La Familia Real, este martes por la noche en Palma de Mallorca. / EFE

Gente al sol

La 'penúltima' cena en Palma

La Familia Real sale a cenar al nuevo restaurante de Berasategui como despedida de su estancia en Mallorca

ARANTZA FURUNDARENA Palma de mallorca

El martes por la noche, cuando los expertos (si es que alguien puede ser experto en la agenda informal de los Reyes) daban por finalizadas todas sus apariciones públicas en la presente temporada mallorquina, Felipe, Letizia y sus hijas volvieron a sorprender dejándose ver una vez más por las calles de Palma de manera relajada... La escapada en este caso fue para ir a cenar al Txoko de Martín, el restaurante que Berasategui inauguró en mayo en la capital balear y cuya existencia queda patente desde que el turista pone un pie en el aeropuerto de Palma, gracias al enorme cartel luminoso que lo publicita.

Esta ha sido la cuarta salida de los Reyes con sus hijas por Mallorca. Y, aunque no hay confirmación oficial, probablemente sea la última, porque todo apunta a que las vacaciones de la Familia Real en Marivent concluyeron ayer. Ahora deberían empezar lo que se ha dado en llamar sus vacaciones privadas, que este año quizás no tengan lugar en destinos tan exóticos como en otras ocasiones por culpa de la pandemia.

La primera aparición real de este verano en Mallorca consistió en una excursión, el miércoles 4, al santuario de Lluc. La segunda se produjo el pasado sábado por la mañana con una inesperada visita de Letizia y sus hijas al Club Náutico de Palma, donde Felipe VI competía con el Aifos en la 39 Copa del Rey Mapfre de Vela, en la que quedó cuarto. La tercera ocurrió ese mismo día por la noche, cuando salieron a cenar al restaurante Ola de Mar con doña Sofía y su hermana Irene. Y la cuarta, ayer martes, de nuevo solo los cuatro, para probar el flamante restaurante de Berasategui.

'Gestología' real

Y como en las cuatro ocasiones los Reyes y sus hijas no se han quitado en ningún momento la mascarilla ni han pronunciado palabra, más allá de los protocolarios saludos («Buenos días», «Buenas tardes»), su atuendo y sus gestos han ocupado en las crónicas el lugar que antes (los añorados tiempos del posado de Marivent) rellenaban las declaraciones. A este paso la 'Gestología real', pseudociencia dedicada a la interpretación del lenguaje no verbal de los 'royals', acabará convertida en carrera universitaria...

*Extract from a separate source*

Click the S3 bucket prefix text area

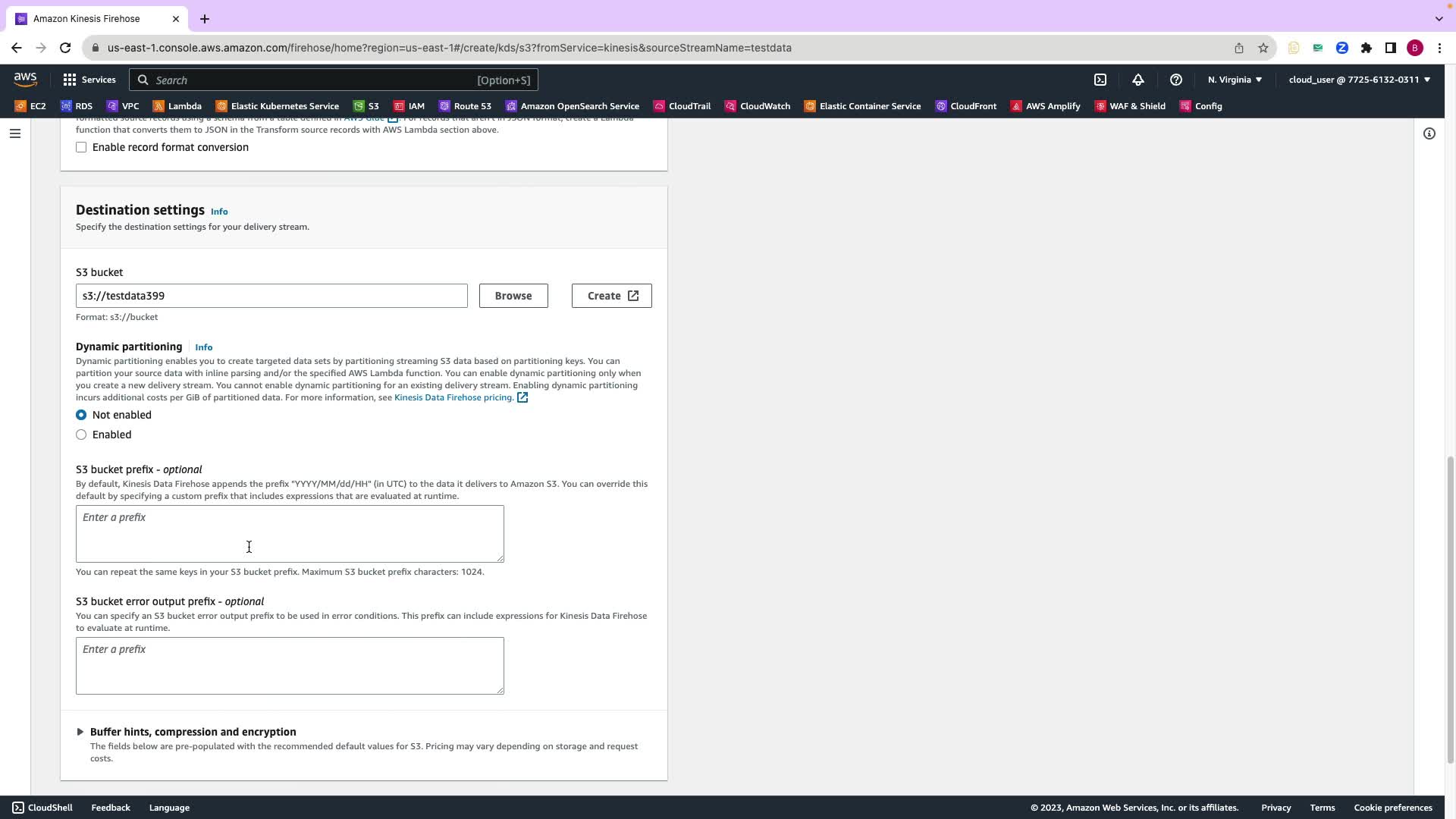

En esa línea, lo más comentado este verano ha sido: la reciente afición de la Reina a las alpargatas planas (¿quizás para dejar claro que sus hijas ya la superan en estatura?); el bronceado de doña Letizia, Leonor y Sofía (mucho más intenso que en veranos anteriores); la predilección de las tres por los vestidos cruzados y anudados a la cintura; las llamativas trenzas francesas de la princesa y la infanta, la noche que salieron a cenar con su abuela paterna y no se despegaron de ella y, por encima de todo, el bolso de 'llengües' mallorquinas de la Reina, que por fin el martes era de 'ikat' artesanal y no una imitación como los que había lucido en ocasiones anteriores. Joana Borrás, presidenta de Moda Mallorca, hasta le envió un agradecimiento público.

Ese bolso, el de verdad, lo llevó doña Letizia a la cena del Txoko, que no disfrutaron en la terraza sino en el comedor interior. Con una variada carta que va desde las divertidas aceitunas chupadedos o el perrito rock and roll, a clásicos como el bacalao con porrusalda, el jarrete meloso de cordero lechal o, ya en la línea más sofisticada, el gazpacho con tartar de verduras, aceituna líquida y lascas de paleta ibérica de bellota, el nuevo restaurante del chef donostiarra (recién recuperado de la covid) se encuentra en Santa Catalina, antiguo barrio de pescadores hoy considerado el 'Soho balear', una zona de moda que los Reyes no quisieron perderse antes de dejar Mallorca. Porque si no fue su última cena en la isla, fue la penúltima.